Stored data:
──────

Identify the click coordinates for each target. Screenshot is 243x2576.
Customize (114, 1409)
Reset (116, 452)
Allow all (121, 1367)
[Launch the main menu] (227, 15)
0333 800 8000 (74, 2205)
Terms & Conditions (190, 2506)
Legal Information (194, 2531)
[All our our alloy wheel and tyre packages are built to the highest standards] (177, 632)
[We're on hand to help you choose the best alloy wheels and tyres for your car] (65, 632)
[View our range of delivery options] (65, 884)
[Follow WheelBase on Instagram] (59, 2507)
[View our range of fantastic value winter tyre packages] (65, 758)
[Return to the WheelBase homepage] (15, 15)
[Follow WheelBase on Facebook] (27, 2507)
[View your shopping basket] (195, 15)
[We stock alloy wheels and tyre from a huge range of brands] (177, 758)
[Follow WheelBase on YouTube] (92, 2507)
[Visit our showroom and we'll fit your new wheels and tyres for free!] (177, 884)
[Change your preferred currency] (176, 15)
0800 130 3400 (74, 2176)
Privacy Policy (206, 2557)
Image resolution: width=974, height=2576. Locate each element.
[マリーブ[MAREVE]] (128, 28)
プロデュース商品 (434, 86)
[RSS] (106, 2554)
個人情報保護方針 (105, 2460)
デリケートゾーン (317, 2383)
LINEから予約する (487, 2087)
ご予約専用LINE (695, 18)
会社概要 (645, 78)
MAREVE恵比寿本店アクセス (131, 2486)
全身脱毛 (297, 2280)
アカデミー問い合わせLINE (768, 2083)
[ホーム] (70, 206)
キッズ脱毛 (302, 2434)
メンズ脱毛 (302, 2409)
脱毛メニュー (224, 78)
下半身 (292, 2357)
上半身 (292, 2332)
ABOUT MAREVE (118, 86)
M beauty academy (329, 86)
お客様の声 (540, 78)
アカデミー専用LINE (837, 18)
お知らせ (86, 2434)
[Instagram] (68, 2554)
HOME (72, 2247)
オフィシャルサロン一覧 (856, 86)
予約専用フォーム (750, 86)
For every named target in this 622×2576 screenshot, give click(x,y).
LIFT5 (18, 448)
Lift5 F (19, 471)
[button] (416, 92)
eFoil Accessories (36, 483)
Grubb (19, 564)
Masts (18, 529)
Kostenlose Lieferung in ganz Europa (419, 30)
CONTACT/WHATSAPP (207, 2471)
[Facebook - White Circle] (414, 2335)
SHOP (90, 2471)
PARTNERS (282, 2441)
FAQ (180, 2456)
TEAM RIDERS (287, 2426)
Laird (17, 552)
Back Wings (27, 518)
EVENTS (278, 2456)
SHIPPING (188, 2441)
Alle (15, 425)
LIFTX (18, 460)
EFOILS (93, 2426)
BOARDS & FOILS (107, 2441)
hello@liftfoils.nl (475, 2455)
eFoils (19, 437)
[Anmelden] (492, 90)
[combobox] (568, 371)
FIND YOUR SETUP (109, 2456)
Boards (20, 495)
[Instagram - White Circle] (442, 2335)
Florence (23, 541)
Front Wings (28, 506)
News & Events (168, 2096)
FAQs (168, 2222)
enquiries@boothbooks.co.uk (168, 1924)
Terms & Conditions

──────

Task: From the entries above, copy every line where the word "View" shows up.

Output below:
[View our range of delivery options] (65, 884)
[View our range of fantastic value winter tyre packages] (65, 758)
[View your shopping basket] (195, 15)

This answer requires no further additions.